* [Text under study]
# Attaching drywall to plastered ceiling



## Texas (Jan 3, 2010)

Is there an established method to affix drywall to a previously plastered ceiling?


----------



## slownsteady (Jan 4, 2010)

Are we talking about an old fashioned lathe & plaster ceiling? Is it textured? What kind of shape is it in?


----------



## Texas (Jan 4, 2010)

The plaster is on a steel mesh, no lathe.  The mesh is attached to the joists, probably with some sort of u-nail.   It is about 1" thick.

In some areas you can see where repairs were done,...or a wall had been moved.  I can imagine immense labor trying to replaster these areas and resanding, feathering to make the irregularities less obvious....and was wondering about just putting drywall up.  
It is all a small size popcorn.


----------



## slownsteady (Jan 5, 2010)

First, if you take the easiest route and repair the existing ceiling, the popcorn should cover any imperfections. That's probably why it's there in the first place. I don't have experience with popcorn ceilings, so that's for someone else to answer.

* [How to complete this task]
In the thread about drywall over a plastered ceiling, how thick is the plaster said to be? Rely only on the thread about drywall over a plastered ceiling.

* [Dataset excerpt]
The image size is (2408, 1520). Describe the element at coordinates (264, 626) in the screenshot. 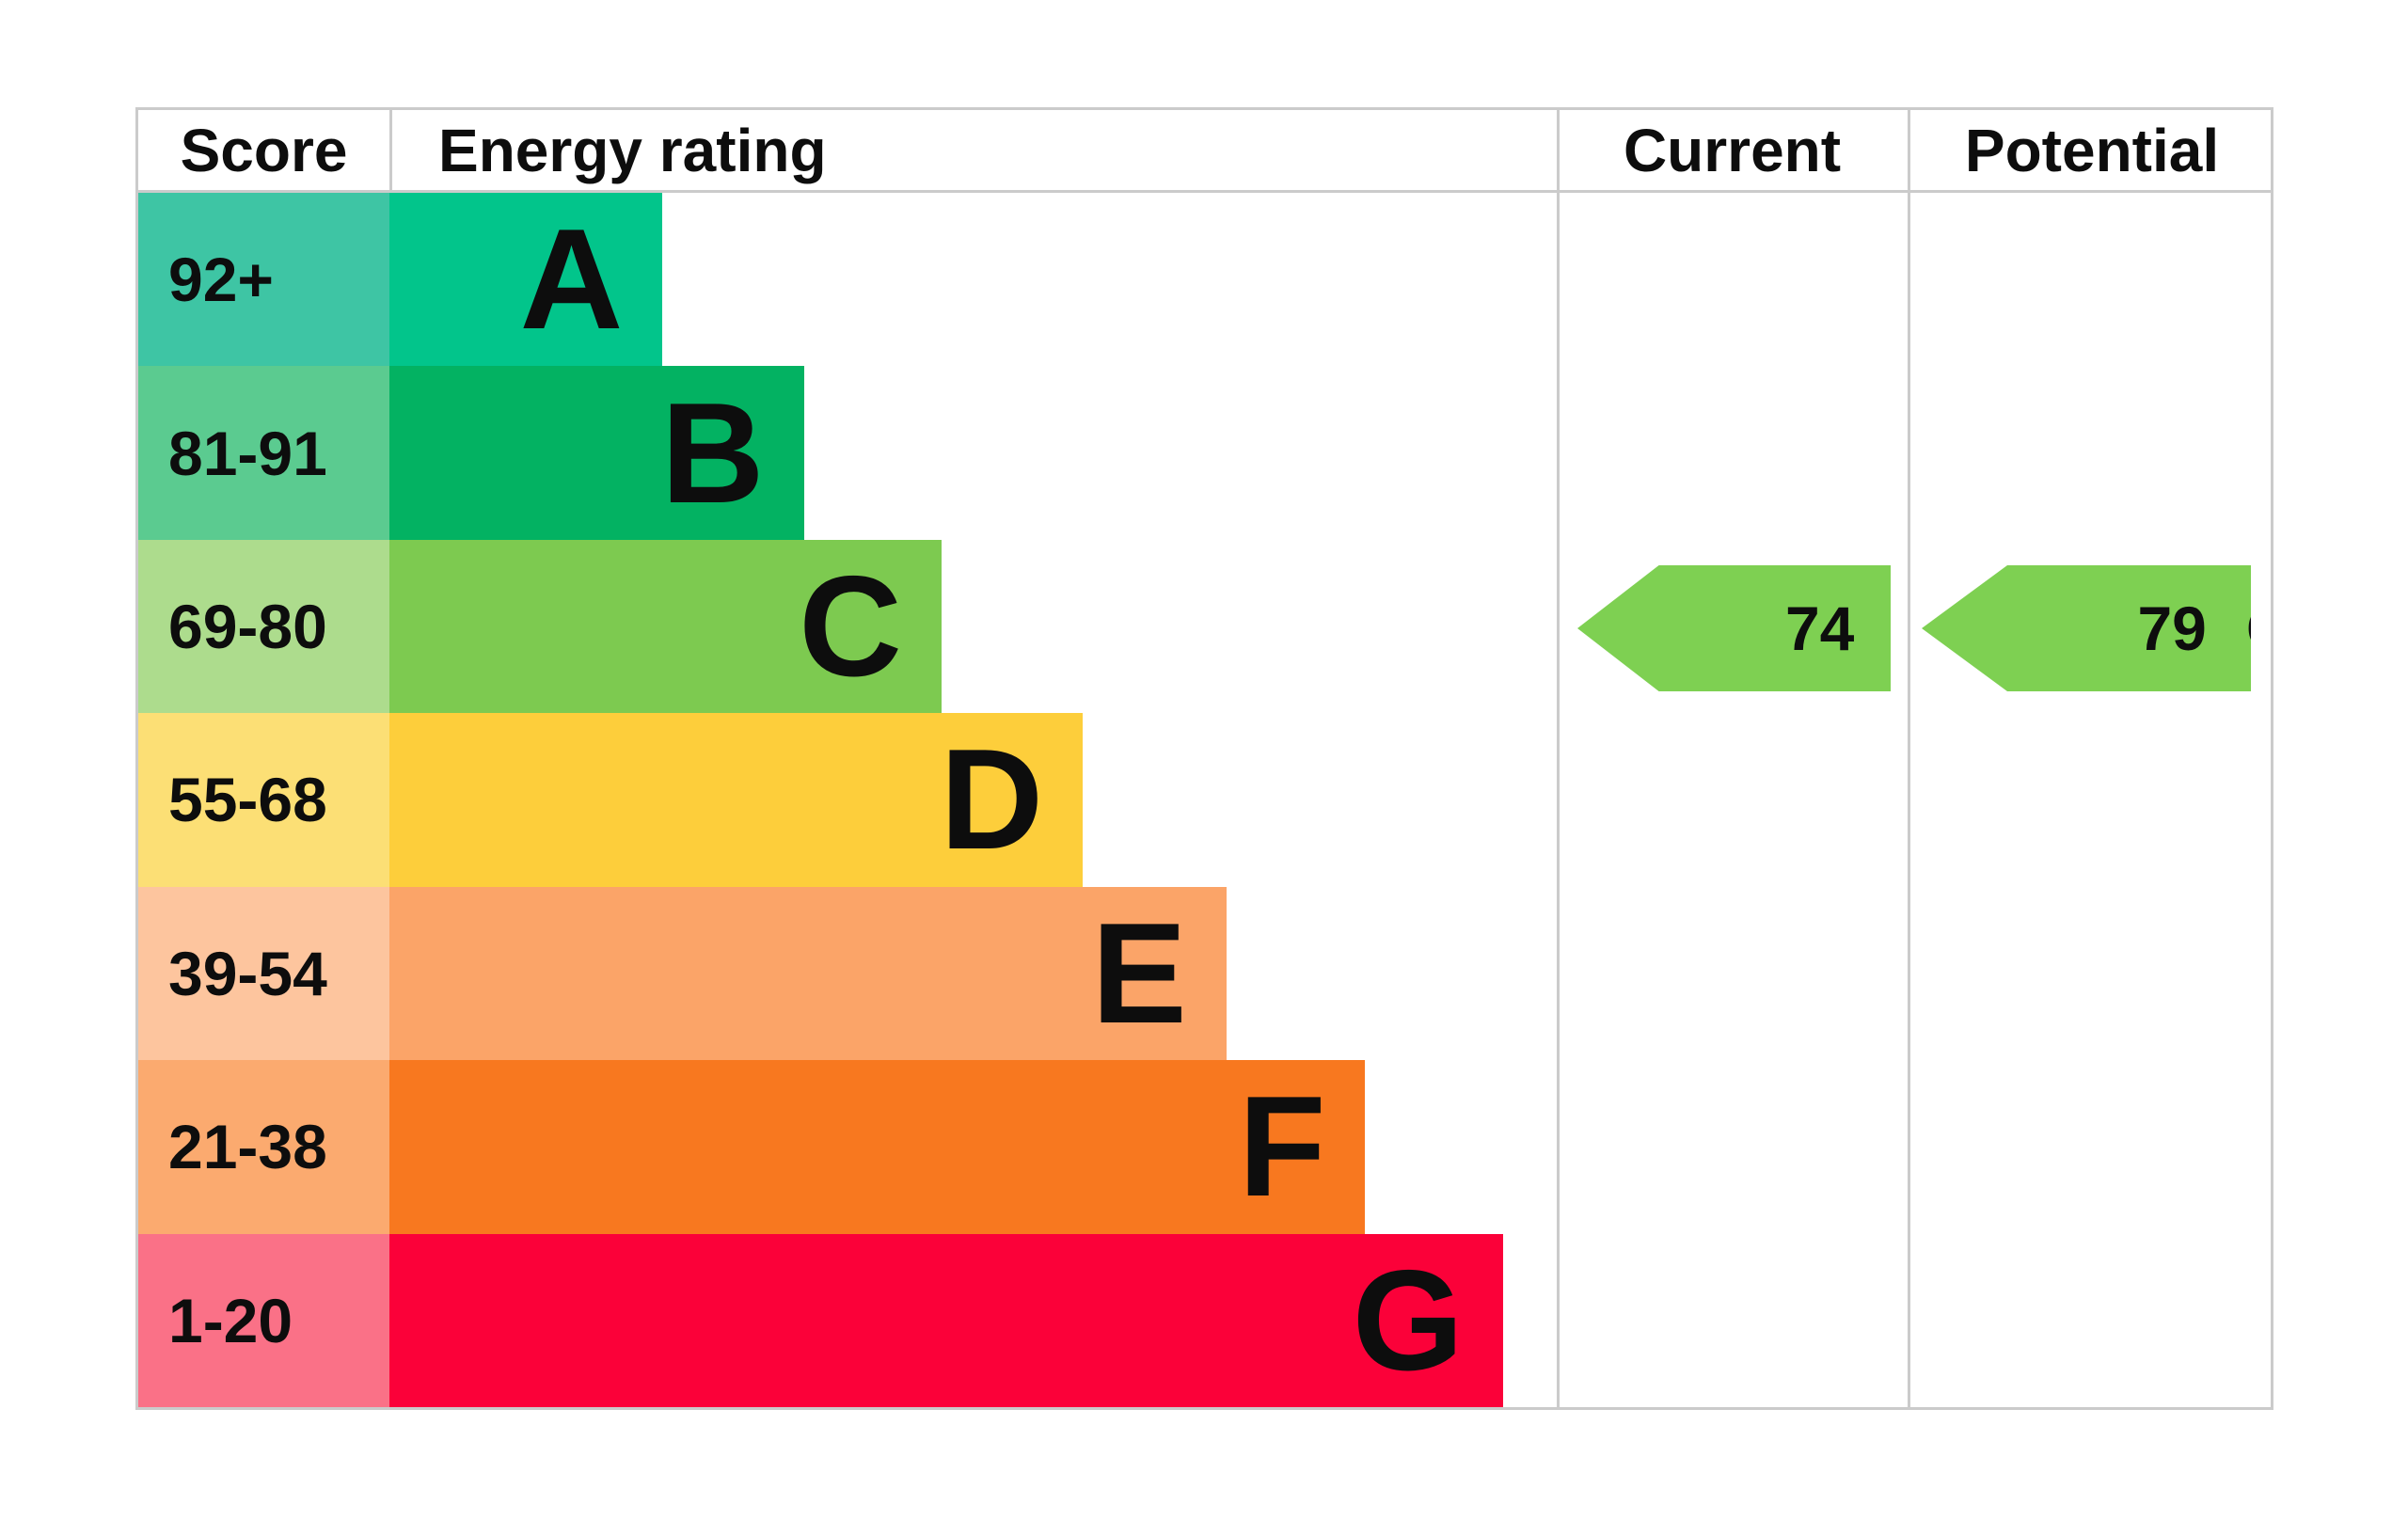

I see `score-range-c: 69-80` at that location.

* [Result of the task]
About 1 inch thick.